• [ЗАДАНИЕ] Откуда, согласно отрывку, приехал Илларион?

• [ПРИВЕДЁННЫЙ ОТРЫВОК]
☆ ☆ ☆ ☆ ☆ ☆ ☆

Страница 52 из 57
Худой, со страшным лицом, очень злой и почти всегда пьяный. Мы его боялись. Он нас ненавидел: имел место случай, когда он гонялся за нами с топором в руках, пребывая при этом в явно невменяемом состоянии. Не догнав, он швырнул топор в Алика Катенсуса - топор просвистел над плечом, едва не коснувшись головы.
Илларион
Бадю Федю сменил Илларион. Он был огромного роста и тоже весьма агрессивный. Приехал он с Западной Украины вместе со взрослым сыном, которого выслали оттуда за какие-то правонарушения. Нам он рассказывал об одном - систематической краже удочек, донок и прочих рыболовных снастей. Формулировалось это так: "Пойдешь на рыбалку - считай минимум две донки есть". Накопив изрядное количество рыболовных принадлежностей, он открыл подпольный пункт проката. Кажется, за это его на какое-то время и выслали.
Мариора
Иллариона сменила Мариора. Ее называли Мариора-большая, чтобы отличить от другой Мариоры, бывшей безусловно гораздо меньшего размера. Мариора была действительно огромной, толстой бабой, бывшей до этого уборщицей.
Самая, пожалуй гнусная и лживая из всех. Одной из ее пикантных отличительных особенностей было то, что она, в отличие от предшественников ругалась не только по-русски и по-молдавски, но и по еврейски: "киш ман поц" и "киш ман тухес" не сходили с ее языка.
Да еще и произнесенные с молдавским акцентом.
С ней связан один весьма памятный эпизод. Во двор пригнали старый, списанный грузовик. Какие-то шефы*) школы его подарили. Он стоял во дворе все лето, никак не использовался и постепенно разворовывался. В конце концов он превратился в обглоданный остов. Валявшиеся в его кузове старые покрышки были разбросаны вокруг. Надо сказать, что ни я, ни мои друзья к этому не имели никакого отношения. Это делали люди постарше и поопытнее. Тем не менее в начале учебного года Мариора донесла директору школы, что машину разворовал именно я. По этому поводу директор потребовал вызвать в школу моего отца.
Я не был ангелом, и родителей в школу вызывали и раньше, но обычно об этом или забывали, или в школу приходила мама - а она и так была членом родительского комитета и часто бывала в школе, - ей на меня пожалуются, она меня поругает, - и все. А тут жестко требовали: давай сюда отца, и точка!
Пришел отец. А он был тогда Проректором Университета, доктором биологических наук, профессором. В школе он не был никогда - ни до, ни после этого.
Идет заседание в учительской. Я жду в коридоре. Наконец меня вызывают. За большим столом почти все учителя, завучи, директор и мой отец. Мариора докладывает, что вот это именно он разобрал грузовик и украл запчасти и разбросал все колеса.
Я отрицаю.
Бывшая в то время завучем некая Казарцева - по внешнему виду и по повадкам стопроцентная эсэсовка-надзиратель из какого-нибудь Маутхаузена - тут же обвиняет меня во лжи. Я ей резонно отвечаю, что мол, почему ей вы верите, а мне - нет. В ответ мне говорят, что она старше, а поэтому врать не может, да и как я смею обвинять старших во лжи! Дальнейшую полемику я не помню, помню только, что я огрызался, а они нападали. Папа сидел, повернувшись ко всему происходящему вполоборота и не произнес ни единого слова ни во время судилища. ни после него. Чем все это закончилось я не помню. Кажется. меня заставили сложить разбросанные покрышки в одну кучу, что я и сделал.

☆ ☆ ☆ ☆ ☆ ☆ ☆

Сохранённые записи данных
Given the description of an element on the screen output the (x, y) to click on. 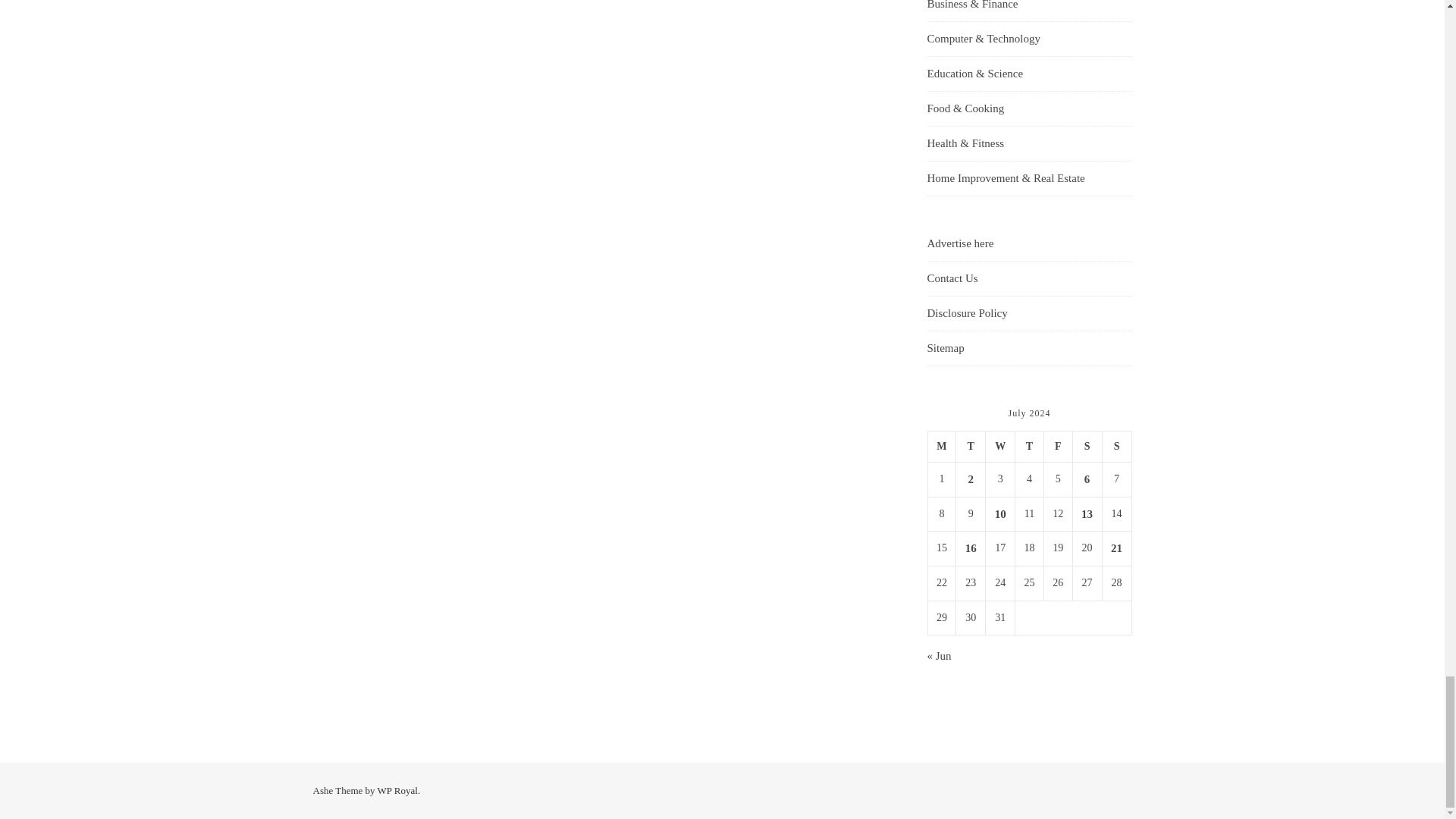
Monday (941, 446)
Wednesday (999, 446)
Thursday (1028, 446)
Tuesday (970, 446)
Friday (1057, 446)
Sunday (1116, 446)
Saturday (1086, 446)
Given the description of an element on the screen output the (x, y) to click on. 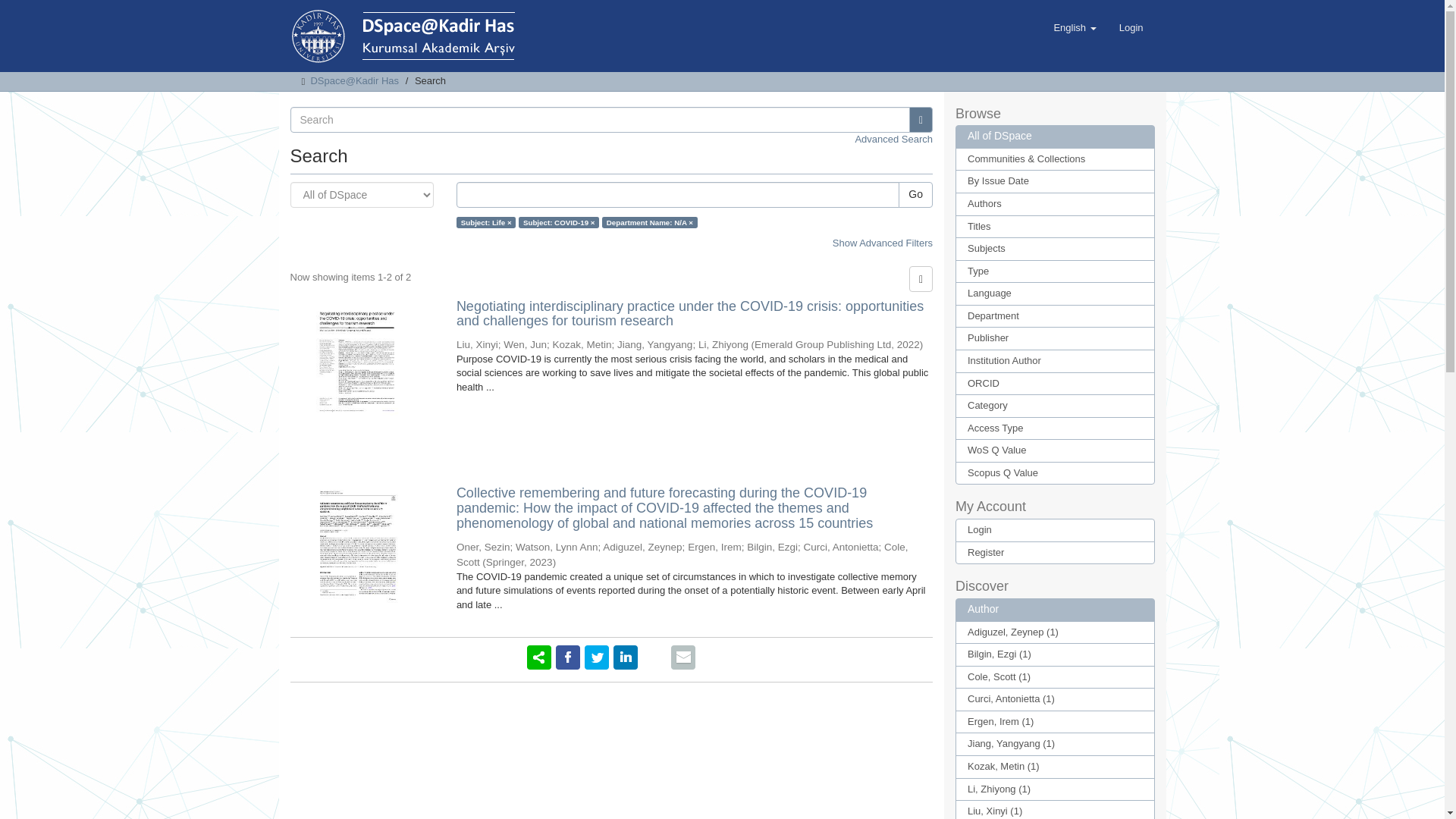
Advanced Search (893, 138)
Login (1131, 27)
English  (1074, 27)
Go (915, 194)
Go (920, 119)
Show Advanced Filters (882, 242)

☆ ☆ ☆ ☆ ☆ ☆ ☆

• [ОТВЕТ НА ЗАДАНИЕ] С Западной Украины.